TASK: In the data below, find the line containing "Click the Viki search magnifier icon", then set down that line and every later line up to and including the line containing "Task: Open the CUD tool", exactly.

________________

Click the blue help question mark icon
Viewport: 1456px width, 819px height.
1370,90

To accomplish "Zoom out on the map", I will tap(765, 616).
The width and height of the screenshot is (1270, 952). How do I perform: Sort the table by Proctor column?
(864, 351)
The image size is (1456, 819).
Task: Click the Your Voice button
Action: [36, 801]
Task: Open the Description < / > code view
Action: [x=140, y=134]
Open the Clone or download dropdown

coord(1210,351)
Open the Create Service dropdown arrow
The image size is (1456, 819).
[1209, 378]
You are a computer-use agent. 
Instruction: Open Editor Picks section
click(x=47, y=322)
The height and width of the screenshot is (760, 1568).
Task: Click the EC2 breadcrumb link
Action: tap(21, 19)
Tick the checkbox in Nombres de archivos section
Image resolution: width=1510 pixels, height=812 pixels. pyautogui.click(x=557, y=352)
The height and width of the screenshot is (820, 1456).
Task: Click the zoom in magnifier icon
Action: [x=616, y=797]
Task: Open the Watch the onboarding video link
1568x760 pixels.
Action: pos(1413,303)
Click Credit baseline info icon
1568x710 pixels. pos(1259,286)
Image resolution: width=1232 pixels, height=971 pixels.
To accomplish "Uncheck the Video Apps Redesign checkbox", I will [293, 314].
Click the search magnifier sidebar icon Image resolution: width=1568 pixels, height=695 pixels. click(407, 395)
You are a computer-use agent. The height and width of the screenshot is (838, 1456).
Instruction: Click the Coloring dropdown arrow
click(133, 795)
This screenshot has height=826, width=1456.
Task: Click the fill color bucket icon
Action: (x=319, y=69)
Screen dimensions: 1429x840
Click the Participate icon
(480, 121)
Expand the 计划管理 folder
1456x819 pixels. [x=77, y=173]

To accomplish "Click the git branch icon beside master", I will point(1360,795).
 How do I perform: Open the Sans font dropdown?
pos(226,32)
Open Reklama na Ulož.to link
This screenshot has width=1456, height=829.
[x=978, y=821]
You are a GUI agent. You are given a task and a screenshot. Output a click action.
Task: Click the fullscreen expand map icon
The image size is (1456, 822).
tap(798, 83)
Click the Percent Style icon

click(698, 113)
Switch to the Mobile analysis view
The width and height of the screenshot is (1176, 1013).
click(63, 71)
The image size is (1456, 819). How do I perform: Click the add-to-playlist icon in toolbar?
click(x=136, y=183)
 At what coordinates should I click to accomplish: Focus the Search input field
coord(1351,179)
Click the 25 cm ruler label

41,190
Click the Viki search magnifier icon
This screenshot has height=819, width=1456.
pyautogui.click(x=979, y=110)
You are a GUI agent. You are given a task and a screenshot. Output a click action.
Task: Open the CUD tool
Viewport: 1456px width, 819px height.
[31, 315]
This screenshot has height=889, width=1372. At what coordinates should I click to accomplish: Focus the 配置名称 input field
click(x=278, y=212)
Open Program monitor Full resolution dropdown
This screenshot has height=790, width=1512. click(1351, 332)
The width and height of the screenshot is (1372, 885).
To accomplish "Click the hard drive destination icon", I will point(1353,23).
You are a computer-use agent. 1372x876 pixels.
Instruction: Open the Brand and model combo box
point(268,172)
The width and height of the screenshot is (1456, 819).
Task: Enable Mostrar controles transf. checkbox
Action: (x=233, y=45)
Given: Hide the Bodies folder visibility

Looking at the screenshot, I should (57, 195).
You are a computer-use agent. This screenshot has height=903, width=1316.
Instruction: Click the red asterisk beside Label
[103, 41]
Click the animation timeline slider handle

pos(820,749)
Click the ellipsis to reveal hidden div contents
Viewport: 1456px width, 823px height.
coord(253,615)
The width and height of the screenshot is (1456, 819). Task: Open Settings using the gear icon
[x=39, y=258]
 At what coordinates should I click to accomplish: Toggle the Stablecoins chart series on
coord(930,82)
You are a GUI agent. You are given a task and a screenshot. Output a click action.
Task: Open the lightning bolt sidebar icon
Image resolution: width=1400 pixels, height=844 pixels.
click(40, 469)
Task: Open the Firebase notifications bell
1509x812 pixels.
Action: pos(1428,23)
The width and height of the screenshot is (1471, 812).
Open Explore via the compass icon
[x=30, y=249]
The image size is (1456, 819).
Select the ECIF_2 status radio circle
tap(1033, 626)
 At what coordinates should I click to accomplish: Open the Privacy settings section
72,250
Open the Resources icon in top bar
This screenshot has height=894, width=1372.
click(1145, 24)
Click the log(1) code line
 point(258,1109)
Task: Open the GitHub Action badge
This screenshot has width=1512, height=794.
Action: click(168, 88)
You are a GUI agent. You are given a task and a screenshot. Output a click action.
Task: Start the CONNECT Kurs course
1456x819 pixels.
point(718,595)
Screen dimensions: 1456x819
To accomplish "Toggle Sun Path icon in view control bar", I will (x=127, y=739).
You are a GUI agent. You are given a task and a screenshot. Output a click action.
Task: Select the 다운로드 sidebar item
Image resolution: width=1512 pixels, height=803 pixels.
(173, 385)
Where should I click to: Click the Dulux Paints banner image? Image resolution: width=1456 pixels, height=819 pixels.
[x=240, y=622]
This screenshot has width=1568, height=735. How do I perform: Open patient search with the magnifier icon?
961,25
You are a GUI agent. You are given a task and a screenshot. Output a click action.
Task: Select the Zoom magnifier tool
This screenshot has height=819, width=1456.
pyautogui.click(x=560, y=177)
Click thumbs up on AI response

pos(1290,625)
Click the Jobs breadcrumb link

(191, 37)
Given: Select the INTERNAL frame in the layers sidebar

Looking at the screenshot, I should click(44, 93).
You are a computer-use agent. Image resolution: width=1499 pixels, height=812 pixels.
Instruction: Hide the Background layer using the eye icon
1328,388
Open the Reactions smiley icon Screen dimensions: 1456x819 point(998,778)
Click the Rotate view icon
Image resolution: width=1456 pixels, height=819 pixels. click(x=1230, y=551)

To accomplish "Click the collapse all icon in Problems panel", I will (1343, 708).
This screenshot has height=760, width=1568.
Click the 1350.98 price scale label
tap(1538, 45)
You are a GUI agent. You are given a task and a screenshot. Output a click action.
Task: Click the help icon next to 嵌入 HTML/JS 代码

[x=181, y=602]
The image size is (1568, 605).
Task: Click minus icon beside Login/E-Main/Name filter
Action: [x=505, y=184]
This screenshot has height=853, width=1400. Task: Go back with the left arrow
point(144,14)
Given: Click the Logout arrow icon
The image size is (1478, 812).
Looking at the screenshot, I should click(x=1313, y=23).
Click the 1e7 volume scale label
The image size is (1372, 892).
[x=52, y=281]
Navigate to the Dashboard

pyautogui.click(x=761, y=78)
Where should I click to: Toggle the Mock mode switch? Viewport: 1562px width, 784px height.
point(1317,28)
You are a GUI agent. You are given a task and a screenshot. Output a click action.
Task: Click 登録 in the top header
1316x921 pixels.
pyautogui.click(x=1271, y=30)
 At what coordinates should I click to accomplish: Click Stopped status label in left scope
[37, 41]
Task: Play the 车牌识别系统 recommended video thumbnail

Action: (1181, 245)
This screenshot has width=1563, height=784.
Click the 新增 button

________________

PROBLEM SOLUTION:
Click the Viki search magnifier icon
This screenshot has height=819, width=1456.
pyautogui.click(x=979, y=110)
You are a GUI agent. You are given a task and a screenshot. Output a click action.
Task: Open the CUD tool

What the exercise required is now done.